# Please help with installing certs on Apache/Tomcat



## daniel.warner (Oct 9, 2018)

Hello all!

I'm a programmer of many years but have been forced to complete wildcard certificates on several Tomcat servers. The end goal being that a PowerShell script will auto-install these certificates on servers without any user intervention. I have the PowerShell kung-fu necessary to get the job done but I'm having real issues getting the certificates to install when doing my testing manually.
I think the problem lies in the certs that I was given to install, but I'm no expert. I keep getting errors.

The certs I was handed to convert/install/use are:
1) ourDomain.cer
2) ourDomain.p7b
3) ourDomain.pfx
4) ourDomain.csr
5) ourDomainIntermediate.cer
6) ourDomainRoot.cer

Again, all these are wildcard certs... e.g. *.mydomain.org

What's the proper way of importing all these certs into Apache/Tomcat? I need instructions using keytool and/or openssl programs. No clicking/dragging/user-intervention please.


----------



## scriptbox (Dec 7, 2018)

First you will need to create a keystore & then use the command:


```
$JAVA_HOME/bin/keytool -certreq -keylag RSA -alias -file.csr -keystroke [path/to/your/keystore]
```
to generate the CSR. The CSR is what your Certificate Authority (CA) will use to create the SSL certificate. A file yourcertificatename.csr will be created.

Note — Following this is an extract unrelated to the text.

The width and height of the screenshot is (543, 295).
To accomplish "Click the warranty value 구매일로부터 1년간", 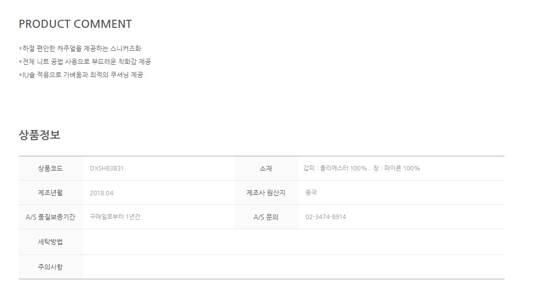I will click(115, 217).
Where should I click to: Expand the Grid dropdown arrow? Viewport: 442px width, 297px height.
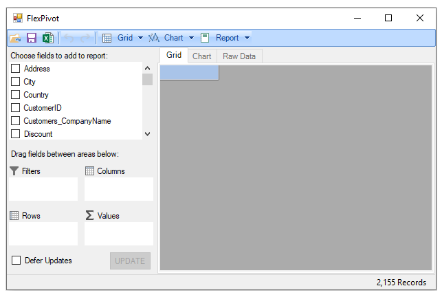click(140, 39)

To import the Root Certificate use the following commands:


```
keytool -import -alias root -keystore [path/to/your/keystore] -trustcacerts -file [path/to/the/root_certificate
```


```
$keytool-import -alias [youralias] -keystore [path/to/your/keystore] -file [path/to/your_keystore]
```
Take a look at this tutorial which goes through the steps of how to configure SSL/TLS for Apache Tomcat:

+ https://hostadvice.com/how-to/how-to-configure-https-in-apache-tomcat/


----------